In a few colleges, the increased scrutiny by the Fee Regulating Authority (FRA) has even led to a drop in tuition fees. The additional fees in the institutional quota and NRI quota, which contributes to the college income, is also one of the reasons for the growth in fees in the last few years.
Parents claim that the fees, even when there is no increase, are unaffordable as most colleges charge over Rs10 lakh per annum, including caution deposits and other expenses.
The fees at Prakash Institute of Medical Sciences in Sangli, which was slashed by almost 40% last year, has now gone up to Rs7.05 lakh per annum. Last year, it was brought down to Rs4.84 lakh from Rs8.4 lakh. An FRA official said the college went in for a review last year and then the final fee was fixed at Rs5.75 lakh. This year, the college probably has seen the highest increase, compared to others.
The FRA invites fee rise proposals from colleges and scrutinises their expenditure and balance sheet before fixing fees. While colleges propose a rise, the FRA approves it only if it is justified. The fixed fees are then released in their minutes, and colleges can later seek a review. Except for two colleges, the newly started Atal Bihari Vajpayee Medical College and Hospital in Pune and Palghar’s Vedantaa Institute of Medical Sciences, fees of all medical colleges are fixed for the 2023-24 session.

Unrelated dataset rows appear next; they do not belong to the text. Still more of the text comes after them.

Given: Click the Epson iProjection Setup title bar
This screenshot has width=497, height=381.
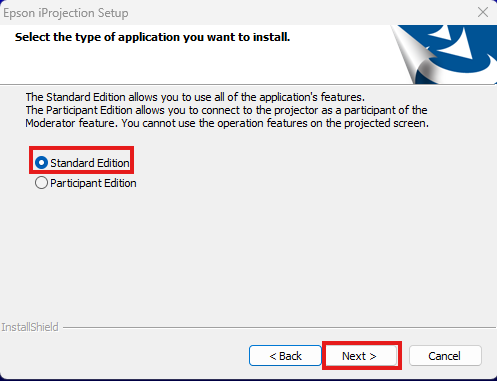Looking at the screenshot, I should 233,13.
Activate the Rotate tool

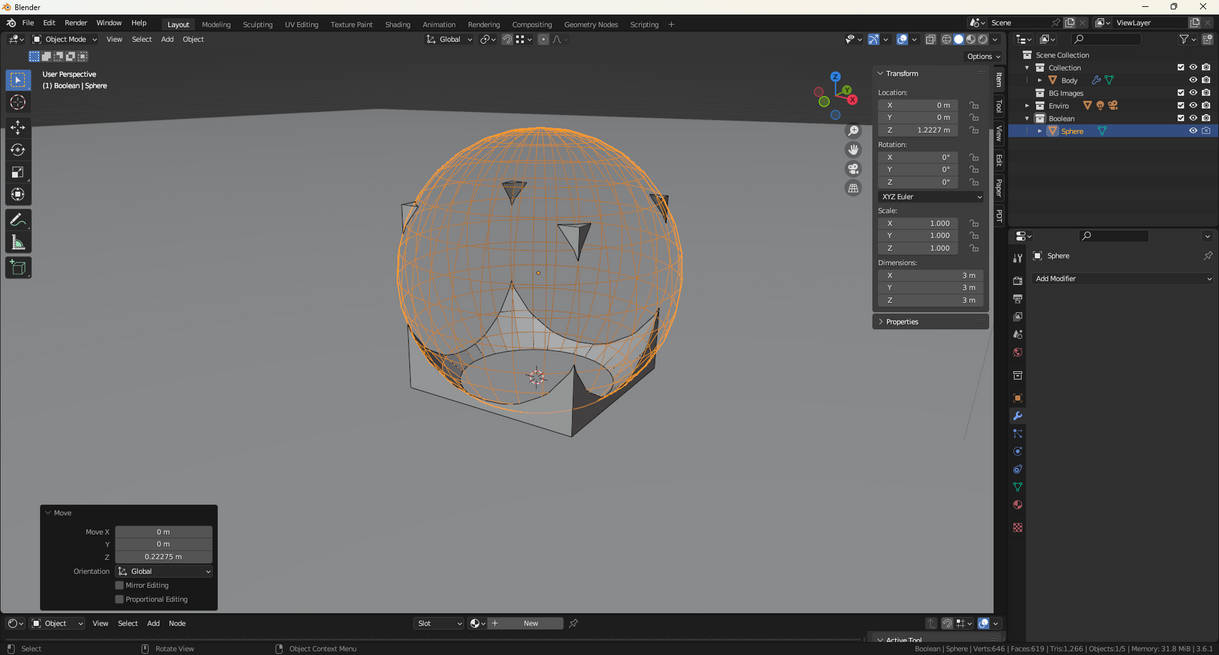[x=18, y=150]
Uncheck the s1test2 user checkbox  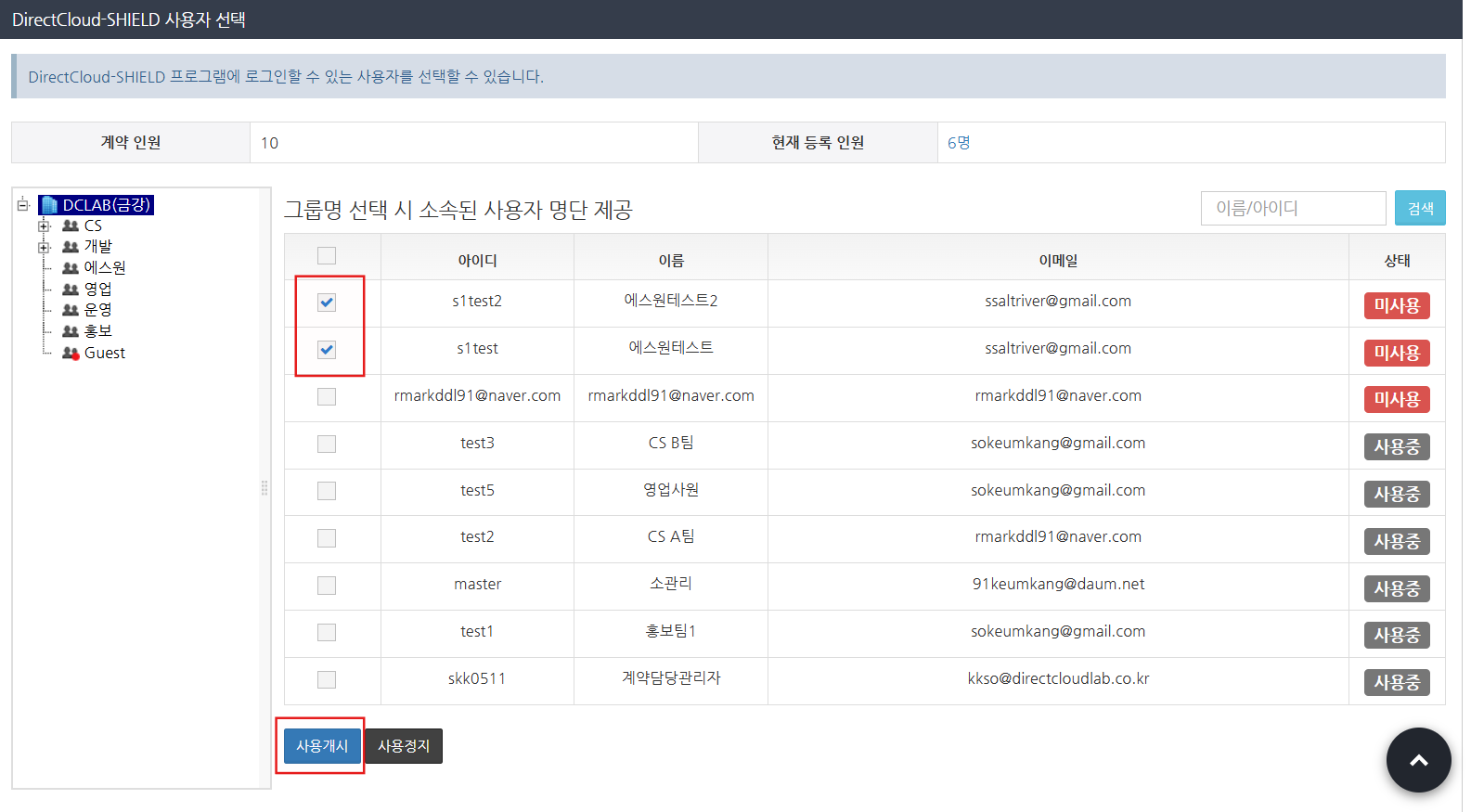[x=327, y=303]
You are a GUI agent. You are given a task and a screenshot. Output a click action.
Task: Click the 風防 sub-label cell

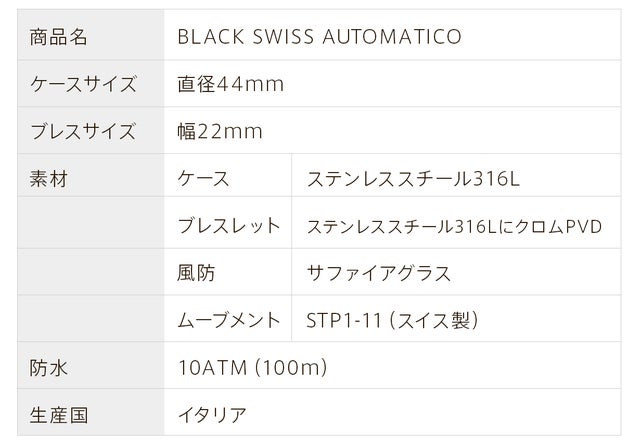[196, 273]
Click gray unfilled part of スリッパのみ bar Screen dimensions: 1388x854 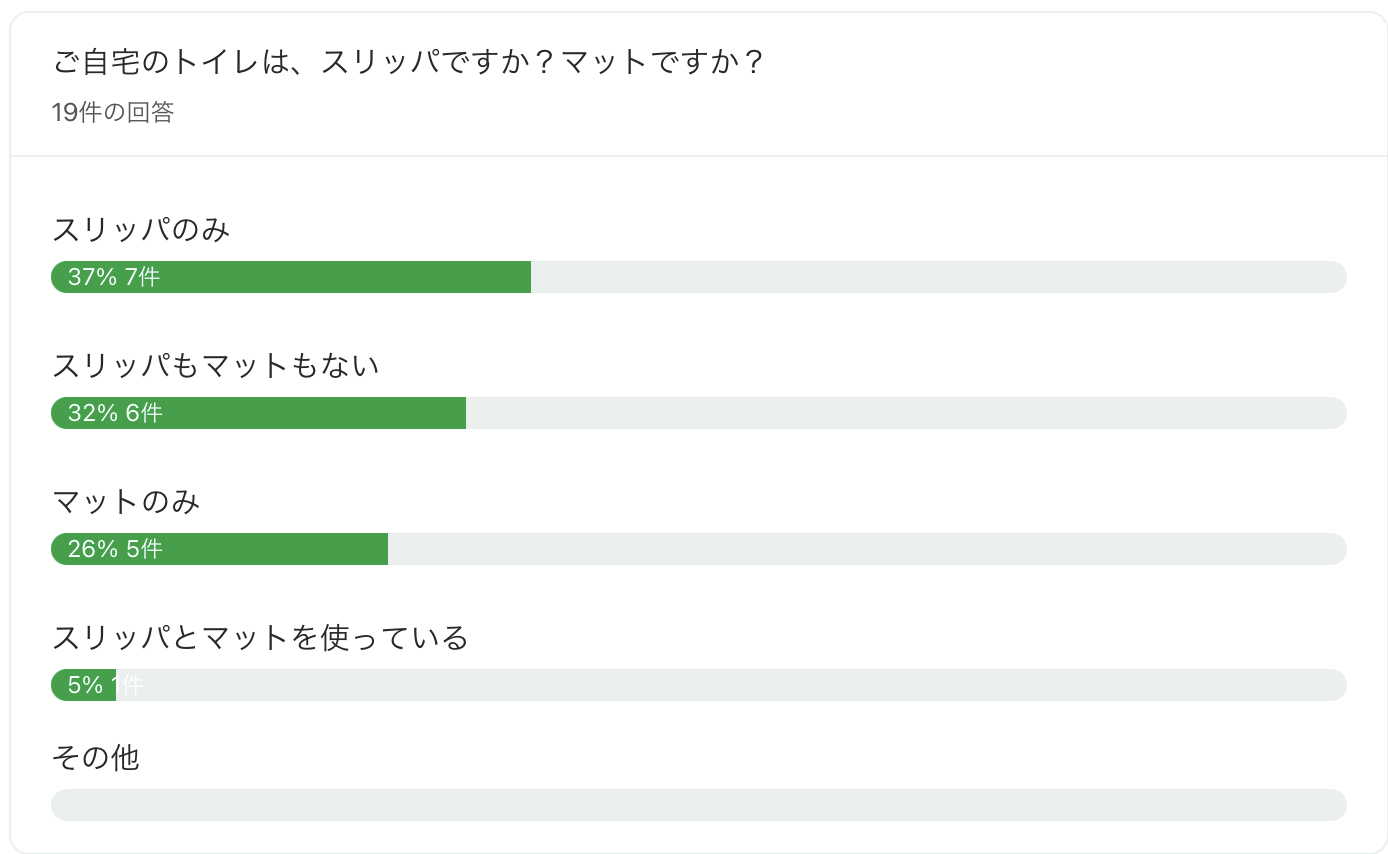click(x=938, y=277)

“For the last few years we have been considering the higher fees charged under NRI and institutional quota as colleges’ income, which has helped in keeping the hikes stable,” said an FRA official, adding that the decline in expenditure during the pandemic may have also contributed to lower increases.
Students seeking to get into Kashibai Navale Medical College in Pune this year will have to pay a tuition fee of Rs14.23 lakh, as opposed to last year’s Rs13.91 lakh. Kashibai is among the colleges that charge relatively higher fees.
The lowest fees at a couple of colleges, which were at Rs6 lakh a couple of years ago, have now increased to Rs8 lakh.
Priya A, the mother of an aspirant, said though the tuition fee is stable, some colleges charge higher caution money and other refundable deposits, which run into a few lakhs.